There are two BERT architectures: BERTBASE, with 110M parameters and 12 tranformer blocks, and BERTLARGE with 340M parameters and 24 transformer blocks. The implementation can be broken down into two steps: pre-training and fine tuning. These two steps allow for good performance using a smaller training corpus, since the pre-training step can use unlabelled data while relying on fine-tuning using labelled data to compensate for lost information.
Unsupervised Pre-training
Pre-training on BERT can be broken down into two tasks, and trains using a combined loss of both:
- Masked Language Model (MLM): 15% of the words in each input sequence are masked (replaced with a [MASK] token), and the model attempts to predict original value of each masked word.
- Next Sentence Prediction (NSP): Data are input as sentence pairs, separated by a [SEP] token. 50% of pairs are randomized, 50% are in their original sequence. The model attempts to predict whether the second sentence IsNext or NotNext. The NSP component of the loss allows BERT to be more generalizable to tasks like Question Answering and Natural Language Inference.
Supervised Fine Tuning
Fine-tuning with BERT is straightforward. It uses labelled data, and for each language model task, we simply plug in the task specific inputs and labels into BERT and fine tune all the parameters.
Performance
BERT shows performance improvements over the state of the art for 11 natural language tasks, and drastically reduces training time for transfer-learning models by requiring only hyper-parameter tuning for many NLP tasks. It is the first fine-tuning based representation model that achieves state-of-the-art performance on a large suite of sentence-level and token-level tasks, outperforming many task-specific architectures.
The importance of its key innovation, bidirectional self-attention, is demonstrated in the ablation study below.

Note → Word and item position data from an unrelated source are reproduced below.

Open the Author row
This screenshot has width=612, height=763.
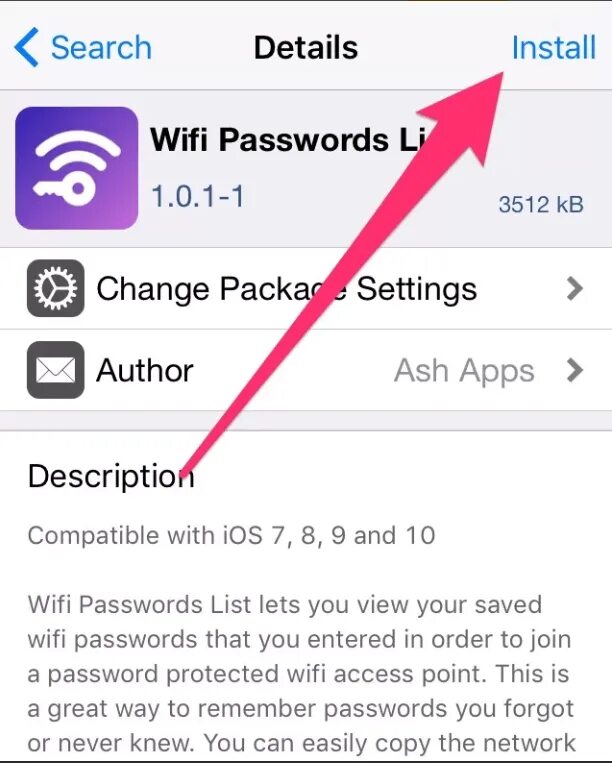point(306,370)
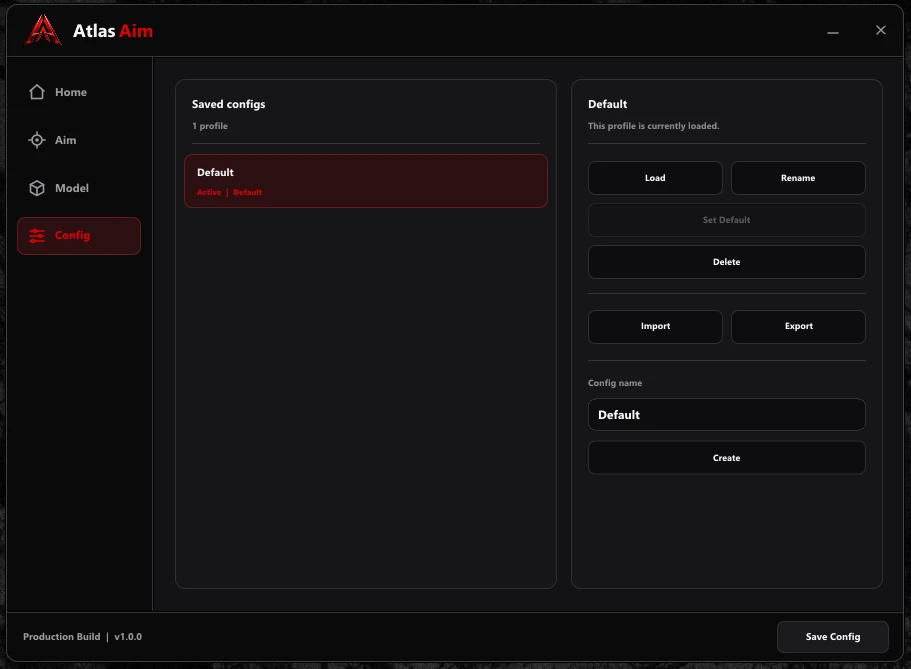Click the Atlas Aim logo
Image resolution: width=911 pixels, height=669 pixels.
click(x=44, y=30)
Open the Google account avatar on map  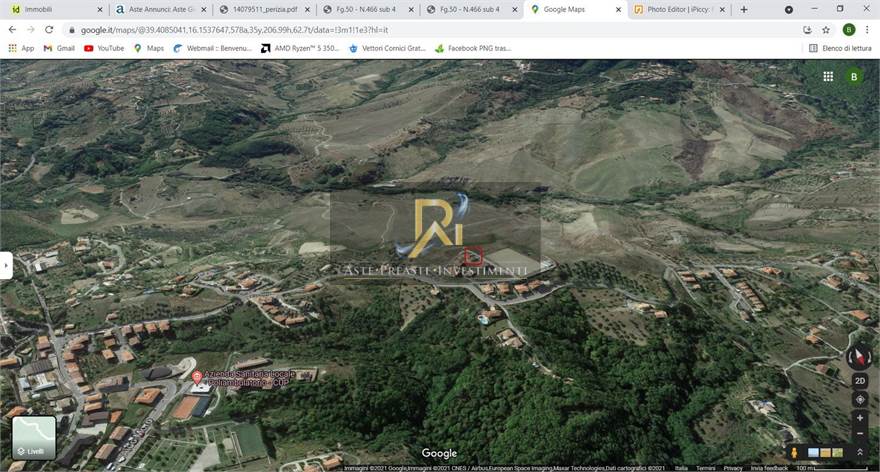(x=854, y=76)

Switch Transformer: Scaling to Trillion Parameter Models with Simple and Efficient Sparsity
Switch Transformers introduced by researchers from Google appears to be the largest language model to be trained till date. Compared to the other large models like Open AI’s GPT-3, which has 175 Billion parameters, and Google’s T5-XXL, which has 13 Billion parameters, the largest Switch Model, Switch-C, has a whopping 1.571 Trillion parameters! This model was trained on the 807GB “Colossal Clean Crawled Corpus”(C4). Their efforts to increase model size are based on research that suggests models with simpler architectures but more parameters, data and computational budget perform better than more complicated models.
From Mixture of Experts (MoE) to the Switching Layer

The switch transformer was able to achieve this parameter scale by using Mixture of Expert (MoE) models. Unlike traditional deep learning models, which use the same parameters for all inputs, MoE models use different parameters for each input. This results in a sparsely activated model, which can have many more parameters while maintaining the same computational budget as a model with parameters equal to those that are activated at any given time. For instance, a dense feed forward layer with N nodes can be transformed into a sparse MoE layer by having K dense feed forward layers with N nodes each and a trainable routing function to direct the input to one or more of them. The routing function is a vector of size N, Wᵣ, with trainable parameters which when multiplied with the input x, and normalized via softmax, produces a probability distribution over the N expert layers. For each expert i, we get pᵢ(x) = softmax(Wᵣ x)ᵢ.The output, y, of the MoE layer is the weighted sum of the outputs of the top-k experts. Concretely, if T is the set of top-k indices, and output from expert i ∈ T is Eᵢ(x), then y = ∑ᵢpᵢ(x)Eᵢ(x).
Creators of the switch transformer, Fedus, Zoph, et al., went against prevailing views by using only one expert (k=1) at each MoE routing layer to create the eponymous layer of the Switch Transformer. Earlier, researchers had intuited that at least two or more experts would be needed to learn how to route, and others reported that in models with many routing layers higher values of k in top-k routing were needed in layers closer to the input. However, the creators of the switch transformer go on to show that the switch-transformer can perform well on many NLU tasks, while saving computation and communication cost.
Using Model, Data, and Expert Parallelism

The switch transformer is able to scale up well because they are able to minimize communication requirements by using model, data, and expert parallelism. Their Switch-C model (1.5T parameters), uses data and expert parallelism, whereas the Switch-XXL (397B parameters), uses data, model, and expert parallelism.
Expert parallelism implies that weights of each expert lie in a different core. Thus when a batch B of inputs of size T reaches the router function, it must route each input to the right expert. To fix the maximum computation on any one expert, the maximum number of input tokens routed to each are also fixed. This number is called ‘expert capacity’. Expert capacity is the batch size of batch size of each expert calculated as (T/N) * capacity factor. If more tokens are routed to an expert than it’s capacity, i.e. when tokens overflow, they are passed onto the next layer through a residual connection. Scaling expert capacity using the capacity factor (a hyper parameter) helps mitigate token overflow.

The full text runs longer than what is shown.